Work order - Reproduce only the lines below from the line containing "Given: Click the Amazon logo icon" to the line containing "Given: Click the band 2 S button", exactly as written, with both end lines kept. Omit the pictures.

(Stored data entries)
- Opening Delimiter -

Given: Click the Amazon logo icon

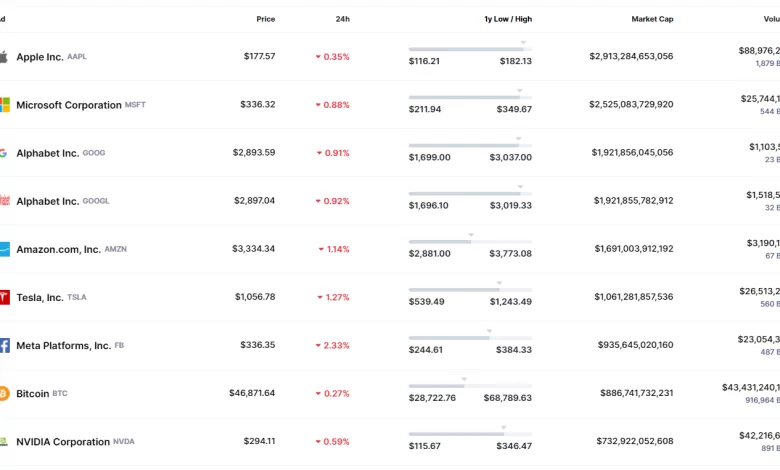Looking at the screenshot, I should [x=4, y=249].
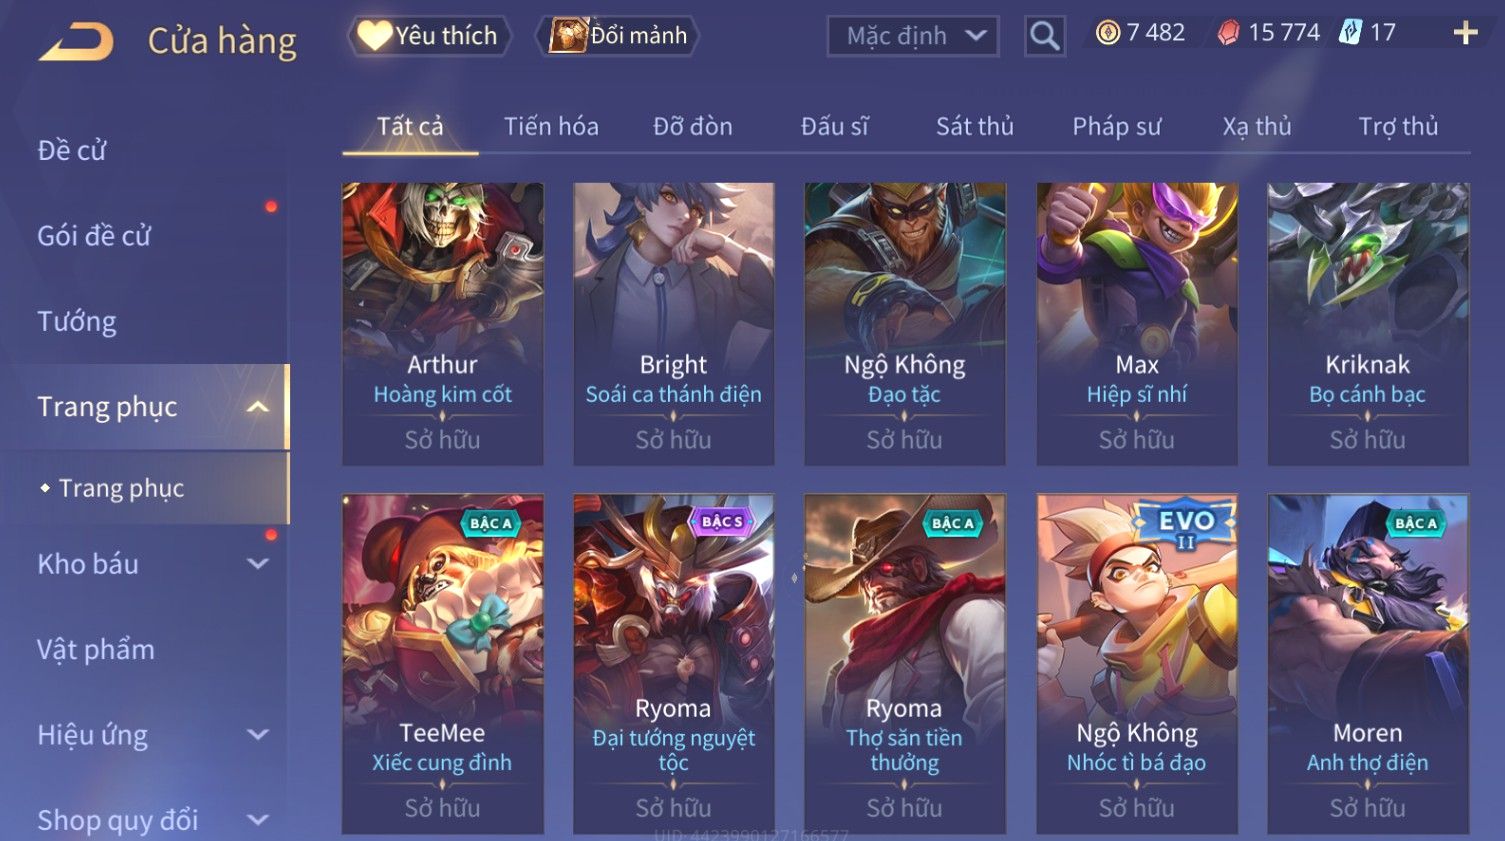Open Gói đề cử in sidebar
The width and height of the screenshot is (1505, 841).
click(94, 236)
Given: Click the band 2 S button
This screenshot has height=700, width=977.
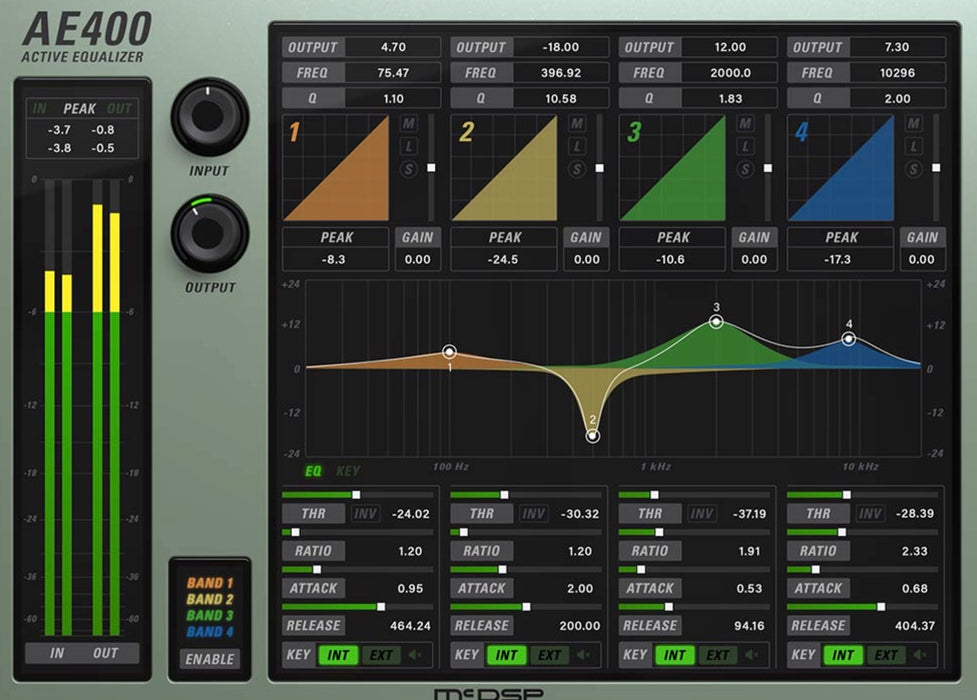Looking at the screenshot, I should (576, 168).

- Closing Delimiter -
- Opening Delimiter -

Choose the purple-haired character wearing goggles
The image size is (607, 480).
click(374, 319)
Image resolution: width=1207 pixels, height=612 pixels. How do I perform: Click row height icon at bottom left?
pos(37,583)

- Closing Delimiter -

Problem solution -
Given: Click the Amazon logo icon

Looking at the screenshot, I should [x=4, y=249].
Open Gói đề cử in sidebar
The width and height of the screenshot is (1505, 841).
click(94, 236)
Given: Click the band 2 S button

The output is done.